Introduction: Complex percutaneous coronary interventions (PCI) have become a standard procedure which is why a risk of a guide wire or other device fracture remains (1). Guide wire fractures during PCI are extremely rare and occur in approximately 0.02-0.08% of cases (2). Guide wire remnants can lead to an acute ischemic event due to thromboembolic occlusion and perforation (3). There are several approaches to solving this problem: surgical management, percutaneous removal techniques, stent implantation over the guide wire fragments or conservative follow-up (2).
Case report: 73-year-old patient was admitted for acute myocardial infarction without ST elevation. Echocardiography showed a preserved LV ejection fraction and hypokinesia of the basal half of the inferior and posterior wall. A coronary angiography was performed, which revealed 90% stenosis of the distal segment of the left main, 80% stenosis of the distal segment of the LAD, 95% stenosis of the proximal LCx and 95% stenosis of the proximal RCA. The patient was offered further treatment options in the form of cardiosurgical revascularization or high-risk percutaneous coronary intervention, and the patient decided to attempt percutaneous intervention.
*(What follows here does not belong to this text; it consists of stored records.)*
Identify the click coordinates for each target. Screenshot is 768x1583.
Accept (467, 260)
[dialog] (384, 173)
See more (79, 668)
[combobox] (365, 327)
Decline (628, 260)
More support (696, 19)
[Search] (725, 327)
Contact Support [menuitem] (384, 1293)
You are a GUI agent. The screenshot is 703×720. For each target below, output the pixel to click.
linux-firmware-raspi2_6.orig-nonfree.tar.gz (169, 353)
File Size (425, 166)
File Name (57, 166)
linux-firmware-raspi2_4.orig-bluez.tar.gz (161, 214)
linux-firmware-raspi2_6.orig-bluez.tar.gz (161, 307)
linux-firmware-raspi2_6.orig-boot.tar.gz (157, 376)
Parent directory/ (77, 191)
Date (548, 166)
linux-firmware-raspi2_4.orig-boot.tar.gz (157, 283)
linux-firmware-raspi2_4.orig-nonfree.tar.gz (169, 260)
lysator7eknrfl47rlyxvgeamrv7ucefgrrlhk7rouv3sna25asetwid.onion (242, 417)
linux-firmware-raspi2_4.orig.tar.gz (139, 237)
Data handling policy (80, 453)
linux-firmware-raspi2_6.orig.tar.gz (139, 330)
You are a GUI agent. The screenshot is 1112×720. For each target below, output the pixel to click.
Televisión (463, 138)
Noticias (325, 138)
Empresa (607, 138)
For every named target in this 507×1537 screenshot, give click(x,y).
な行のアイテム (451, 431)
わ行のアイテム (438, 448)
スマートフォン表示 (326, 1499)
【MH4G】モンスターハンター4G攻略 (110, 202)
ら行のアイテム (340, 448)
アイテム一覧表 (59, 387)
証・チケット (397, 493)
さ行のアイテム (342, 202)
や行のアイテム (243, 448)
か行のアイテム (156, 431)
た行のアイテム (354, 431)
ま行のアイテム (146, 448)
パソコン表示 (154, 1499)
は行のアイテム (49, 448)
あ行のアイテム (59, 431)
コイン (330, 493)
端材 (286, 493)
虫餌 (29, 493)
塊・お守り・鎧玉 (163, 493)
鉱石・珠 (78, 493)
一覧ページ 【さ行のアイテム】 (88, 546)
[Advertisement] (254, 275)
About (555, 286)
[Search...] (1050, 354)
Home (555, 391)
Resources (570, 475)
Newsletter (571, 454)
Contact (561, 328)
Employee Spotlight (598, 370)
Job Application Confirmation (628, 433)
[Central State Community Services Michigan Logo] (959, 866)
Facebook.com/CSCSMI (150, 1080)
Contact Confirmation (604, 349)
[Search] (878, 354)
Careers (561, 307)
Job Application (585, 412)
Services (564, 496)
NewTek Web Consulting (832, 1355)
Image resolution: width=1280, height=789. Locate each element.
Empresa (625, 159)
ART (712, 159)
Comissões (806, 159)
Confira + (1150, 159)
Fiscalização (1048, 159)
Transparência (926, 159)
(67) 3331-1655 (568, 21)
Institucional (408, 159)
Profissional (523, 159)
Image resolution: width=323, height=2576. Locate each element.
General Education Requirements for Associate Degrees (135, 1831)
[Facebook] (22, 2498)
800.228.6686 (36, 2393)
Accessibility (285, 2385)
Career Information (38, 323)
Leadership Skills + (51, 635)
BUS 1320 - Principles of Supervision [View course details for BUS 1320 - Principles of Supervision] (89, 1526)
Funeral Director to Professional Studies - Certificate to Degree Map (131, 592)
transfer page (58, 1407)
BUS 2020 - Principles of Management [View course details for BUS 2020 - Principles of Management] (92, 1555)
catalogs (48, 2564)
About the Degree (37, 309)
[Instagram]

A coronary angiogram was performed, and a stent was implanted in the LCx and LM/LAD, but the tip of the guide wire remained in the LCx despite multiple attempts to extract it and cover it with a stent. Fourty-eight hours later, a repeat coronary angiography was performed, which did not show any damage to the previously implanted stents. The procedure was continued, and PCI was performed on the RCA with the implantation of one stent. Twenty days later, the patient was readmitted to evaluate the flow in the left coronary artery. Coronary angiography showed proper patency of previously implanted stents in all three arteries with adequate flow. The patient was prescribed lifelong dual antiplatelet therapy and remained asymptomatic in follow-up.
Conclusion: Guide wire fracture is a rare but potentially fatal complication of PCI. Some authors suggest a conservative approach. Smaller fragments can remain in the artery without adverse consequences, mainly if contained within small, chronically occluded coronary vessels. Currently, there are no guidelines in regard to the optimal antiplatelet regimen for these patients.